Im Interview: Emma Ebmeyer
Komponieren bedeutet für mich …
... tiefe Auseinandersetzung mit mir selbst. In dem Prozess des Komponierens beginne ich mich selbst, meine Bedürfnisse, Gedanken und Erlebnisse musikalisch zu verarbeiten. So stellt jede neue Komposition ein kleines Fenster in meine Innenwelt da. Durch das Schreiben gewinne ich häufig neue Perspektiven auf meine Identität.
So würde ich meinen Kompositionsstil beschreiben …

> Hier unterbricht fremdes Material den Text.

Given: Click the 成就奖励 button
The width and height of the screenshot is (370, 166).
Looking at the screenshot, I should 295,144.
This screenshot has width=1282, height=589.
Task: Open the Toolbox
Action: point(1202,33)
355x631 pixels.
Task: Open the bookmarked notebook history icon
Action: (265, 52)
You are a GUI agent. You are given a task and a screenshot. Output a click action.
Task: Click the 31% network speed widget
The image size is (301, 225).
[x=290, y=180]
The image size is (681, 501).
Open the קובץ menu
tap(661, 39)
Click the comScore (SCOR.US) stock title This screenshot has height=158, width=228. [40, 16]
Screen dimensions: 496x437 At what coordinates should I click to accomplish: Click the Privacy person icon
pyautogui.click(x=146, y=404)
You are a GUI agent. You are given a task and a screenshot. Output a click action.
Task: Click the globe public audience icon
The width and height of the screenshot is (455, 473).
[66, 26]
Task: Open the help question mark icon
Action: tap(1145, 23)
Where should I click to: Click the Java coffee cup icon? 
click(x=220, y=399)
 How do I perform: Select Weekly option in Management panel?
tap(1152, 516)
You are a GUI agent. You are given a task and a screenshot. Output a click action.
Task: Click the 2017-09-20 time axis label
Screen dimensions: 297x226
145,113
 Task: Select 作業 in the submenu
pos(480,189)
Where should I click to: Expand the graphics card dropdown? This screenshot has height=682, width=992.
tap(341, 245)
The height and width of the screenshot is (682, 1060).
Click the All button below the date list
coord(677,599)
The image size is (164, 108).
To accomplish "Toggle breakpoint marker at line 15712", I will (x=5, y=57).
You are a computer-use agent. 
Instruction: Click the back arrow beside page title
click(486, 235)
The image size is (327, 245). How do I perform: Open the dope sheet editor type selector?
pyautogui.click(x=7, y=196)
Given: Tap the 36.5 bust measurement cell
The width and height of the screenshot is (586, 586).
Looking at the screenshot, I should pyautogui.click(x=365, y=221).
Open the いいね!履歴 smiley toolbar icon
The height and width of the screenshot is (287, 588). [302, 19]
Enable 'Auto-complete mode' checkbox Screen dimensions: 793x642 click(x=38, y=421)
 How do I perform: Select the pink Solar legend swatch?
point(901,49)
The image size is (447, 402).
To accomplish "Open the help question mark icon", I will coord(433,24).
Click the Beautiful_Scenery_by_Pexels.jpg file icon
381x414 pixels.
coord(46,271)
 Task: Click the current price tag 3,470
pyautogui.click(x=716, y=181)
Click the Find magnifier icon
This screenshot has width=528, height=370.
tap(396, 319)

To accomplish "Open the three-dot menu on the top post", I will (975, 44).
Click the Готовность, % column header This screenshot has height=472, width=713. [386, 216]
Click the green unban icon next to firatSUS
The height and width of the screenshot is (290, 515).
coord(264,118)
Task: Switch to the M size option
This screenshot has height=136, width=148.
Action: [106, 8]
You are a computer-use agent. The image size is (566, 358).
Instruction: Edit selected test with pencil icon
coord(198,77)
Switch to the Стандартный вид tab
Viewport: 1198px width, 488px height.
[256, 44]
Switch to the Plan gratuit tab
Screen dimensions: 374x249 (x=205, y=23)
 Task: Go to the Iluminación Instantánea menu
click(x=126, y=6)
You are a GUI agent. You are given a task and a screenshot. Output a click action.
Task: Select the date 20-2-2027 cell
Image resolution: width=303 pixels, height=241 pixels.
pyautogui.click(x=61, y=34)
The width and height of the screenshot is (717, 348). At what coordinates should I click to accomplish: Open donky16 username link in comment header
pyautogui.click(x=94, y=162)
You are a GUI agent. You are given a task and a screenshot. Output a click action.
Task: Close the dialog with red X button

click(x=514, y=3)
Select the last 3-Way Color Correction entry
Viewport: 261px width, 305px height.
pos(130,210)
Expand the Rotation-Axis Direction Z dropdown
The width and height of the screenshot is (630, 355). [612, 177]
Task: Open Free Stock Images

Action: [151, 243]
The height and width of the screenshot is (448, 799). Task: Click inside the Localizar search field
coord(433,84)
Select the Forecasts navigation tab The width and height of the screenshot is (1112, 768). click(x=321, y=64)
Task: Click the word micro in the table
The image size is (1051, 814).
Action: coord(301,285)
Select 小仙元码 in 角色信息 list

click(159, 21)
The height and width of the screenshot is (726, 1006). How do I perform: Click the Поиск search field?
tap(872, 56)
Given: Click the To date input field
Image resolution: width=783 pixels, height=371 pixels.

Meine neuesten Stücke zeichnen sich häufig durch eine starke immersive Wirkung aus. Ich möchte eine vielschichtige Klangwelt erschaffen, die die Zuhörenden abholt und mitnimmt. Gerne experimentiere ich mit Klangbeschaffenheiten, Farbgebungen und Spannungsmomenten.
Dabei ist es mir jedoch immer wichtig eine Balance zwischen diesen Aspekten zu finden.
Mit diesen kompositorischen Mitteln habe ich für den Linzer Mariendom komponiert …
Für den Mariendom habe ich insbesondere mit räumlichen Klangeffekten und dem Hall des Kirchenraums gearbeitet, um die besondere Akustik des Raumes ausnutzen.
In meiner Komposition entscheidet der Hall über die Länge bestimmer Pausen, so wird der Raum ein integraler Teil der Komposition.
Um den Fokus auf die Raumbewegungen zu legen, habe ich bewusst andere Parameter reduziert, beispielsweise werden die Sänger:innen keinen zusammenhängenden Text singen, sondern nur einzelne Silben.
Wie sich mein Bild Anton Bruckners durch die Kompositionswerkstatt verändert hat …
Durch die intensive Auseinandersetzung mit Anton Bruckner habe ich einen tieferen Einblick nicht nur in seine Bedeutung heute, sondern auch in seinen Werdegang erhalten. Dies machte ihn als Mensch fassbarer und zugänglicher. In meinem Kopf, wurde aus dem Namen Anton Bruckner ein facettenreicher Mensch mit einer großen musikalischen Bedeutung.
Diese Erfahrung im Rahmen der Kompositionswerkstatt war für mich prägend ….
Die Kompositionswerkstatt hat mir die Möglichkeit gegeben, meinen Kompositionsprozess an sich weiter zu entwickeln. Statt das Stück an meinem Schreibtisch zu Hause zu schreiben, bildete das Ausprobieren der Ideen im Dom die Grundlage. Diese Ideen konnte ich dann daheim und in der Turmstube weiterentwickeln, und dann wieder ausprobieren. Dieses „nahe“ Komponieren am Raum hat mich nicht nur sehr inspiriert, sondern auch meinen Prozess nachhaltig verändert.
Der Linzer Mariendom feiert 2024 seinen 100. Geburtstag. Für mich ist er …
... ein Raum der Ruhe, Besinnung und Reflexion. Seine Architektur gibt dem Dom eine Atmosphäre der Ruhe, und diente mir zum Entschleunigen.
Gleichzeitig beherbergt er Kunst und Geschichte, die nun als Inspiration für neue Kunst dient.
Die Zeit als Turmeremitin war für mich …
... eine einzigartige Gelegenheit zur Beschäftigung mit mir selbst. Als außenstehende Beobachterin auf den Trubel der Stadt fühlte ich mich gleichzeitig einsam und doch als Teil davon. Gerade die Reduktion des Alltags auf meine Grundbedürfnisse, Essen, Schlafen, Schreiben, hat mir sehr sehr gut getan.
Diese Reduktion war für mich die ideale Voraussetzung zum kreativen Arbeiten. Ich habe an mehreren Werken gearbeitet und Tagebuch geschrieben.
Abends auf dem Balkon zu sitzen und einen Tee zu trinken ist eine wunderschöne Erinnerung an meine Zeit in der Turmstube.
Spiritualität meint für mich …
... Verbindungen. Verbindungen zu anderen Menschen, Verbindungen zu meiner Realität und zur Gegenwart. Spiritualität erzeugt Zusammengehörigkeit, und ein Gefühl von „Ankommen“, das nicht an Bedingungen geknüpft ist.
So hat meine Spiritualität die entstandene Komposition beeinflusst …Mein Wunsch ist es, durch meine Stücke einen Einblick in meine Gedanken bzw. Perspektive zu geben. Deshalb möchte ich durch meine Werke ein Bewusstsein des Moments schaffen, und damit eine Verbindung der Zuhörenden zur Gegenwart. Dafür nutze ich eine immersive Atmosphäre, die die Zuhörenden im Moment abholt und in eine neue Klangwelt entführt.